(Beginning of EXERCISE MATERIALS)

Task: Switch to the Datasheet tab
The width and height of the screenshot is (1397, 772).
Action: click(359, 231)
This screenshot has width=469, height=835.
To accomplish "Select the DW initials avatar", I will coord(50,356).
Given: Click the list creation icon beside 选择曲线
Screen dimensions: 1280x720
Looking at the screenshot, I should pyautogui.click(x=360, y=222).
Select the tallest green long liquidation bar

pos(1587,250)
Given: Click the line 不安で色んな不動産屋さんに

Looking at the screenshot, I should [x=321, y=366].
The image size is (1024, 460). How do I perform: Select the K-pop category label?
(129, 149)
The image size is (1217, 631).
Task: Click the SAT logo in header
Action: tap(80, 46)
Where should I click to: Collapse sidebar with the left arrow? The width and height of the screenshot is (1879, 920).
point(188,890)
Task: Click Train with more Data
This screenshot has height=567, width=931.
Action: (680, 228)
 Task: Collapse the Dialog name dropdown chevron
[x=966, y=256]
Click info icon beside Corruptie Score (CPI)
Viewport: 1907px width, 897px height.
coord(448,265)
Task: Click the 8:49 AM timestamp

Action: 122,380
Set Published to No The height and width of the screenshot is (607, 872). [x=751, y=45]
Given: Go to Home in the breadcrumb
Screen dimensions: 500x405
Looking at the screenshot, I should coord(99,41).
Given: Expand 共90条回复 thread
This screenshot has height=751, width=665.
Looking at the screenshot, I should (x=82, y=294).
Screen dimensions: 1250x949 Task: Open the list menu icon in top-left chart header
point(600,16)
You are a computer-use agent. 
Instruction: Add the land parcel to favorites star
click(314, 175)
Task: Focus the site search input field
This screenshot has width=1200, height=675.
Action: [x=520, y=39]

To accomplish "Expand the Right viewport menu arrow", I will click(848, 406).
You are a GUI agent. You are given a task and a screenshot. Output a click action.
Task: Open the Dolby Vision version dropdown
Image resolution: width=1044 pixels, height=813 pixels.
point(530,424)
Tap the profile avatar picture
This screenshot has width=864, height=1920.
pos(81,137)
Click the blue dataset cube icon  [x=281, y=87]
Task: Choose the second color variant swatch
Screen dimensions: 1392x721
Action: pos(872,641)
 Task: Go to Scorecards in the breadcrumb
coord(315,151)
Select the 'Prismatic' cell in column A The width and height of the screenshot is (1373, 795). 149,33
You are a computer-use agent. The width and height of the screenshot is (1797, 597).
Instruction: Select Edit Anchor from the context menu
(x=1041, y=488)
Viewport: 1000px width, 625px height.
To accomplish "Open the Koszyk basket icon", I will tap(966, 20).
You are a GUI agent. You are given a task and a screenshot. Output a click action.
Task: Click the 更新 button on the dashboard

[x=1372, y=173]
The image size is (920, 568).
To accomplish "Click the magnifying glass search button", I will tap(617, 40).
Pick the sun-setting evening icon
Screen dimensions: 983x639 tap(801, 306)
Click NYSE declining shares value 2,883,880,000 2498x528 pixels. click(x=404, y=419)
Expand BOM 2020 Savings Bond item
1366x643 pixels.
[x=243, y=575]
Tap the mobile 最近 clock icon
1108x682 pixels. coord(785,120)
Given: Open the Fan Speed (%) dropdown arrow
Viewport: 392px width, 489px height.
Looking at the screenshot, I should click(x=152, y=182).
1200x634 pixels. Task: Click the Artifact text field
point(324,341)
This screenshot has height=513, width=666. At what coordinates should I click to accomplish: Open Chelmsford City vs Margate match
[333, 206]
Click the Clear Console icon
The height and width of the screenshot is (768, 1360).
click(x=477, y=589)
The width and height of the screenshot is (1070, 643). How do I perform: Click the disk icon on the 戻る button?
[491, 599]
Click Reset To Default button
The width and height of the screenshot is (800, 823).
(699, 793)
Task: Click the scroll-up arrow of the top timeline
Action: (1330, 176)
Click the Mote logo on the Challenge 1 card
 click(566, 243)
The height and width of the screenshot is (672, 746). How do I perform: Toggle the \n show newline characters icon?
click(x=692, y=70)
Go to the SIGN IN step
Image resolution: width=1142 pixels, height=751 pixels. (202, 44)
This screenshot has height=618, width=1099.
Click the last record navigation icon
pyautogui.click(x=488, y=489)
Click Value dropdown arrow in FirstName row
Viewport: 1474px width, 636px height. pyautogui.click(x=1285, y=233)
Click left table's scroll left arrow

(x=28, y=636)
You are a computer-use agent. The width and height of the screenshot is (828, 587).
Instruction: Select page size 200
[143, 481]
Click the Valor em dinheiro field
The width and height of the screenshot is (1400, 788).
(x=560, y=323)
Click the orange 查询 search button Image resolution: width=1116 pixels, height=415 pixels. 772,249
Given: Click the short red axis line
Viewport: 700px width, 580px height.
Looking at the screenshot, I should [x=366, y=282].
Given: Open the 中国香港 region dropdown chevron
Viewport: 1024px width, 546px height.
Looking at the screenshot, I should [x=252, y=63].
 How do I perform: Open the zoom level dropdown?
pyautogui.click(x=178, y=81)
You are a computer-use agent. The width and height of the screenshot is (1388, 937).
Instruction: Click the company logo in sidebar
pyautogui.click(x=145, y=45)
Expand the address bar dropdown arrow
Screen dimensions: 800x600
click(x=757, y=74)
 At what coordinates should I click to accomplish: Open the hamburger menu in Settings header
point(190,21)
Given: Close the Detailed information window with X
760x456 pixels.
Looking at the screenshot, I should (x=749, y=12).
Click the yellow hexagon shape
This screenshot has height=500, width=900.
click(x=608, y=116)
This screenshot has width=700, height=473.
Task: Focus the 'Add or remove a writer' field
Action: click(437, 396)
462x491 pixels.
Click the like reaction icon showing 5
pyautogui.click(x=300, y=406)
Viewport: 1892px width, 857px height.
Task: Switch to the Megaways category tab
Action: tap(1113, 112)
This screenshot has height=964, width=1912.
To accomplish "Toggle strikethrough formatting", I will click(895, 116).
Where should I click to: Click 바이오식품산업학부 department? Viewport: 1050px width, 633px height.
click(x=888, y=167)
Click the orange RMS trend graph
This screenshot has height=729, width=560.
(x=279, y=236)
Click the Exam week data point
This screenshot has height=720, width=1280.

(End of EXERCISE MATERIALS)

- ACTIVITY -
Find all the lines with "will" in the data and copy them.

- SOLUTION TO THE PROBLEM -
To accomplish "Select the DW initials avatar", I will coord(50,356).
To accomplish "Expand the Right viewport menu arrow", I will click(848, 406).
To accomplish "Open the Koszyk basket icon", I will tap(966, 20).
To accomplish "Click the magnifying glass search button", I will tap(617, 40).
To accomplish "Toggle strikethrough formatting", I will click(895, 116).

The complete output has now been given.